OAKLAND — Architecture students from the University of Maine at Augusta presented their design concepts this week for the $5 million restoration of historic Memorial Hall.

Town Manager Ella Bowman said she will use the students’ ideas and visual renderings to not only guide the town’s restoration of the landmark building, but to drum up support for the project and apply for federal grants.

The students on Monday presented five design concepts and Bowman said they exceeded her expectations.

Before contacting the community design program at UMA, Bowman said she had been drawing a blank on the project.

“But this is really exciting … I can see the public really using it,” she said Monday, looking over poster boards featuring the designs.

The students were given three weeks to think about how to breathe new life into the building, bringing it into compliance with federal and state codes while honoring its historic design elements. Memorial Hall, located at 26 Church St., was constructed in the 1870s and is one of only four buildings in Maine to serve as Civil War memorials.


Students said Monday they wanted to bring a modern perspective to the building with their designs.

“You want people to be here,” said fifth-year student Barclay Finck. “The space has to function and be resilient.”

While preserving the spirit of the building is important, Finck said if Memorial Hall is to become a community hub again, making it accessible to all will be key. All five designs included an elevator inside and a ramp outside of the building for disabled residents to access and enjoy the space.

“The building is one of the high marks of architecture in the area,” said the students’ supervisor, Assistant Professor Patrick Hansford.

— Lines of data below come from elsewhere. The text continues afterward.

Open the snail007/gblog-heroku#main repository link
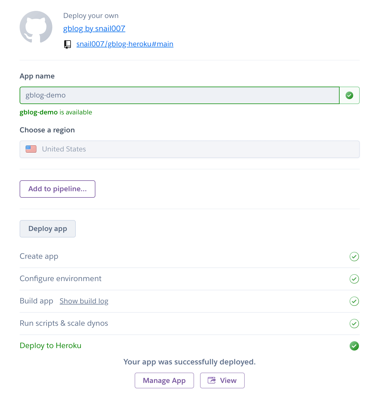coord(125,44)
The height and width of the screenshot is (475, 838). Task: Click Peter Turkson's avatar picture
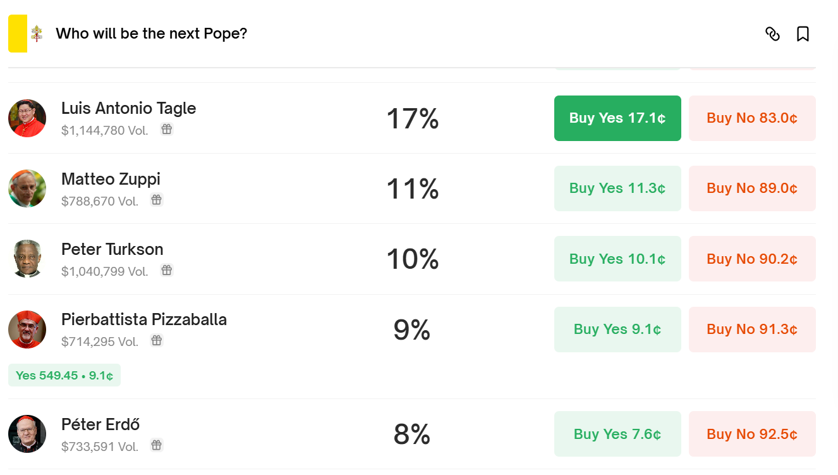click(27, 259)
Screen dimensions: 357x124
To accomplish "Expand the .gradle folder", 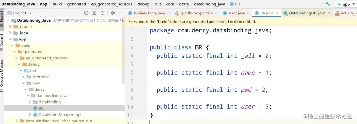I will coord(10,27).

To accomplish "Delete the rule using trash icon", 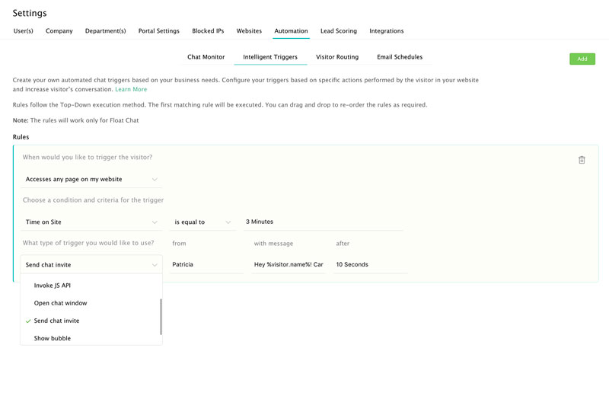I will point(582,160).
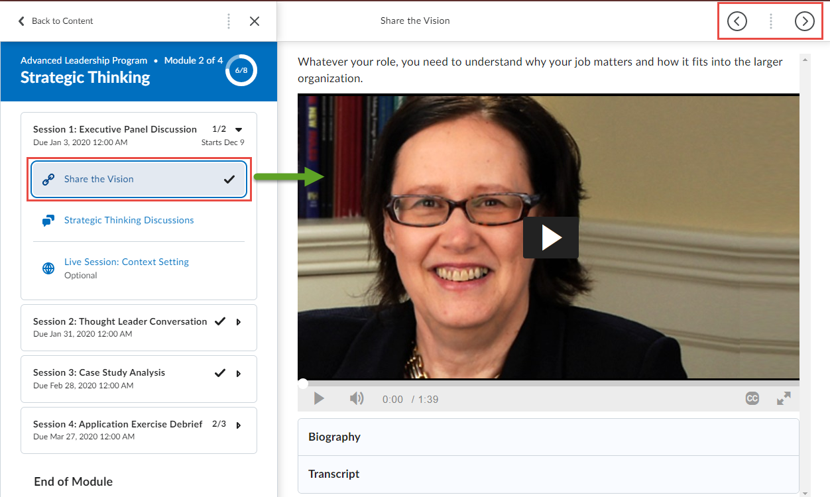
Task: Expand Session 3: Case Study Analysis
Action: (x=239, y=374)
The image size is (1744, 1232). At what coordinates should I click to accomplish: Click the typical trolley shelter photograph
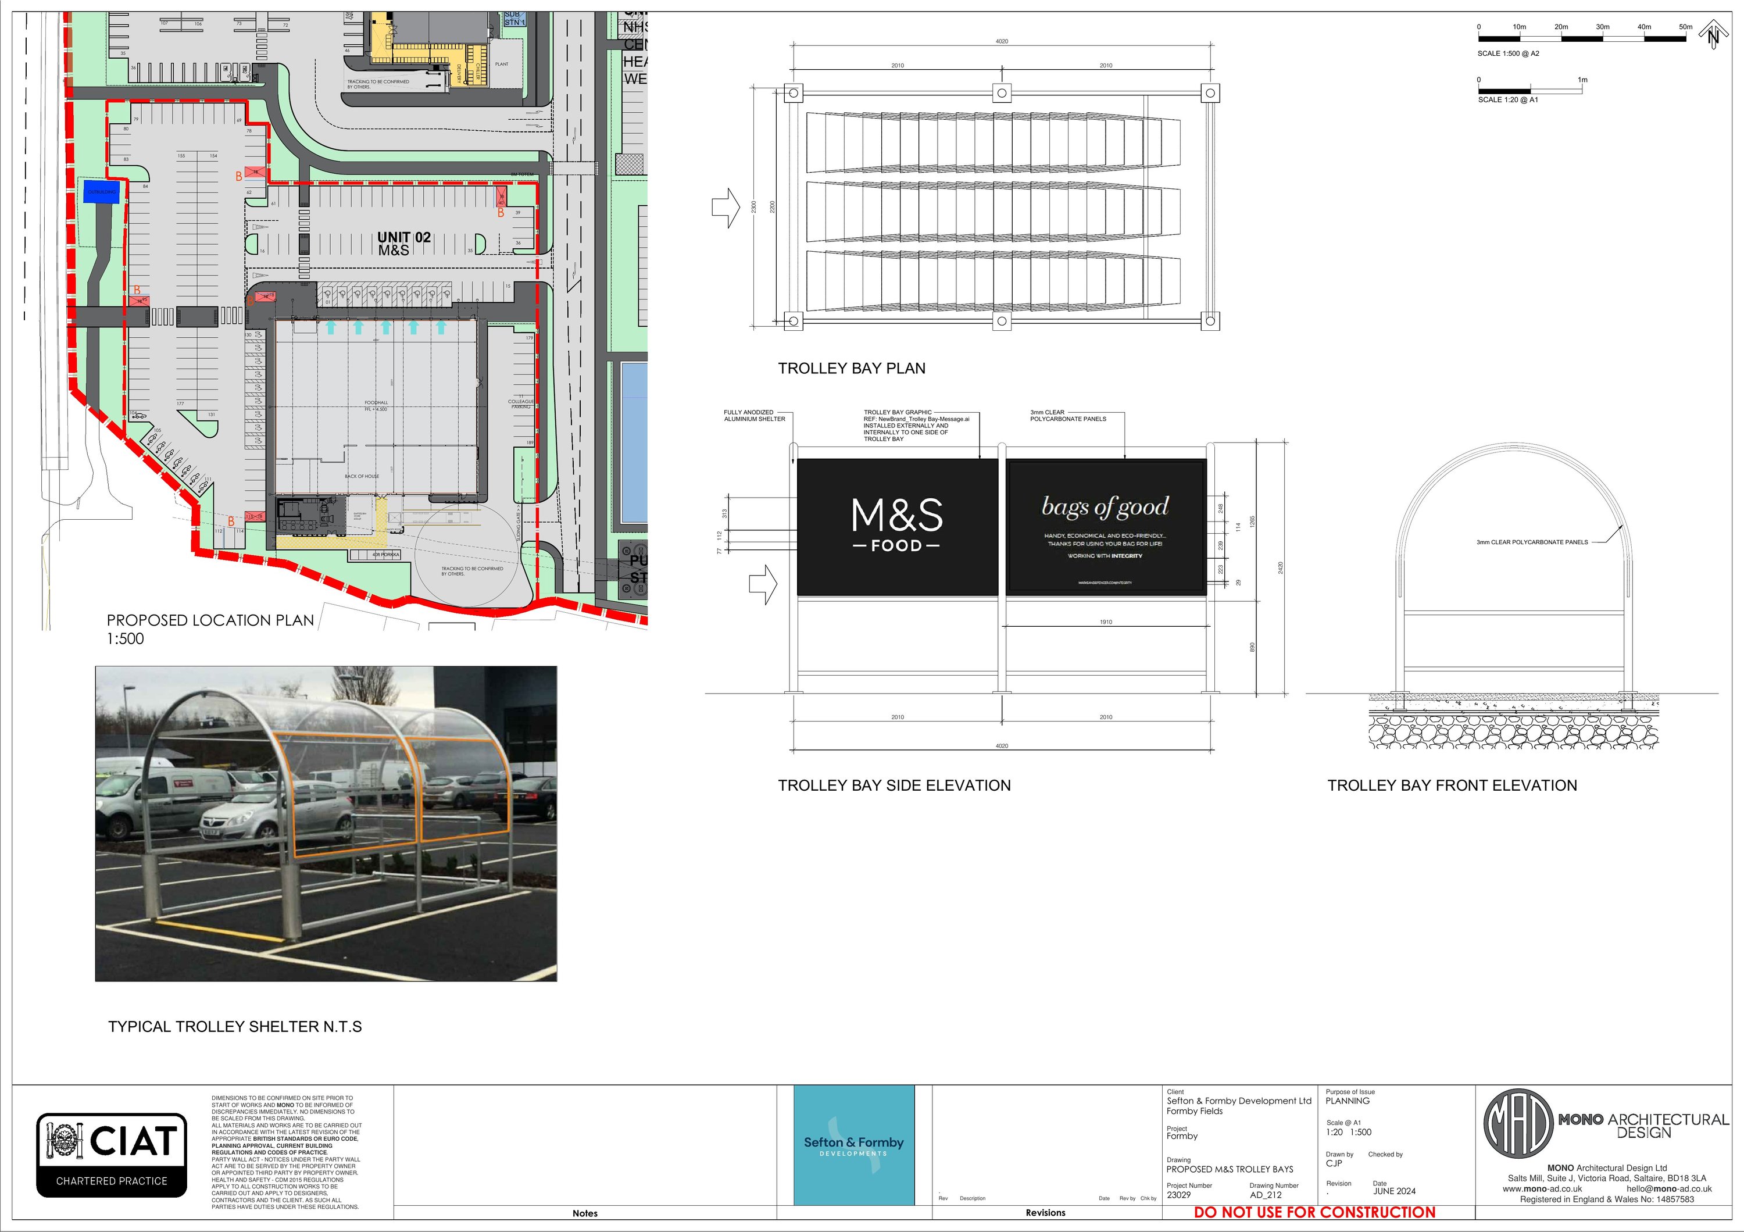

Students from the University of Maine at Augusta’s Community Design Studio were at Memorial Hall in Oakland on Monday to present materials to community members and leaders. The architecture students’ site plans show ways the historic hall building could be renovated. Rich Abrahamson/Morning Sentinel

Memorial Hall is an example of Italian-Gothic style architecture, rare for a small rural community such as Oakland, according to the Oakland Area Historical Society.

Over the last 200 years the building has been home to a schoolhouse, bank, library, post office, fire station, town hall and more, as well as many community gatherings and performances. For the past 41 years it has housed a dance studio.


The students presented a range of ideas on how the town could use the space to not only bring residents together, but to generate revenue, too. One group pitched adding retail space to an area that was once the West Waterville Savings Bank, and another said the town should consider opening a café on the lower floor where there is now a small kitchen. A few groups said that adding a ticket office or green room could enhance its appeal as an arts venue.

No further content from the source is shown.